EULA: Extremely Unsavory Loathsome Actions. . .

When is a virus not a virus? When it’s part of a marketing campaign.

Essentially, some electronic greeting card company offers you a card, but to see it, you click off on a EULA and essentially agree to spam all your contacts for them.

This is low. This is getting out of control.

Admittedly, this is fairly harmless but I can think of far nastier variations on this theme. More and more chunks of whale feces out there think they can get you to sign your life away through a click-through EULA, and while outrageous provisions would not doubt be tossed out in court, there’s a lot of people out there people who aren’t legally aware enough to realize that.

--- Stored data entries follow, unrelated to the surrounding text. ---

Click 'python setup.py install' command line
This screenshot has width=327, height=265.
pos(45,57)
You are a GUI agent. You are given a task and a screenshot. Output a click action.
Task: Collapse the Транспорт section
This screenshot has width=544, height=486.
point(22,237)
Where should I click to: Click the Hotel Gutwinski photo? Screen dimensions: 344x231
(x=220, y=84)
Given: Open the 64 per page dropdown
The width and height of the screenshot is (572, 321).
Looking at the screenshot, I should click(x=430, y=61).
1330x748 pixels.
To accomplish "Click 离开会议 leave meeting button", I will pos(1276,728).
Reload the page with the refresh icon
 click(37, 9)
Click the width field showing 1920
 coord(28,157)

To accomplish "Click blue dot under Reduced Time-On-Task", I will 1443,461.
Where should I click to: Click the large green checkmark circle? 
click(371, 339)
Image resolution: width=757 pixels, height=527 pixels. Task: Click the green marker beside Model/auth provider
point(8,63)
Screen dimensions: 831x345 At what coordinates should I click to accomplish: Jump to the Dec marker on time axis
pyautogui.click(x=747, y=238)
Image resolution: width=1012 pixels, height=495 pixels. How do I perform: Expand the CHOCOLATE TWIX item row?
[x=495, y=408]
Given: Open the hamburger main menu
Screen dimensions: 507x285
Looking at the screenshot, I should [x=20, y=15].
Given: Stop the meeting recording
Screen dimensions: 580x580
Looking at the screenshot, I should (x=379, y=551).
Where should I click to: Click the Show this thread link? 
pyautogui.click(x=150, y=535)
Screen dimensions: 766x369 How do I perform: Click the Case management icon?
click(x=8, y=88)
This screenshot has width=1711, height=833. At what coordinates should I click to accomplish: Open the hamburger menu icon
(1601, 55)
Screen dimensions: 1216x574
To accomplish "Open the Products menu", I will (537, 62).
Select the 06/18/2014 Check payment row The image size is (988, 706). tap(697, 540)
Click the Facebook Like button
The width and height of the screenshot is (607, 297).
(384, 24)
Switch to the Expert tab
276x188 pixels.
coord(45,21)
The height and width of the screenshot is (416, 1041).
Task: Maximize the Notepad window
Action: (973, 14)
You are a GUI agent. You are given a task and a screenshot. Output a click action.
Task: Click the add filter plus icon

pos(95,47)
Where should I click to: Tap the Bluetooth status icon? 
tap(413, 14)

A deeper concern is that government just can’t act fast enough to effectively react to this. Bad enough when it comes to illegal matters, but when the “legal” ones get just about as bad, then what do you do?

In the last six-nine months, my email has exploded with unwanted messages. I’m good for at least ten messages a day that contain viruses. At least two or three a day want me to help out some down-on-his-luck Third World guy steal money–mine. And an unconscionable number of people now want me to upgrade my penis, without even offering to date me afterwards.

I can hardly tell the difference between my trash bin and the real bin anymore.

That’s the problem with absolute freedom, it frees not only the good, but also the evil spirits. Yes, we’ve always had human feces, but the Internet frees them to dump global diarrhea upon us all.

I heard Satan was opening up a new section of hell. In it, you can’t leave your machine, you get more popups than webpages, all the people you run across are asses, and all your email is spam.

Hmmm, not so much different than what we’re getting now.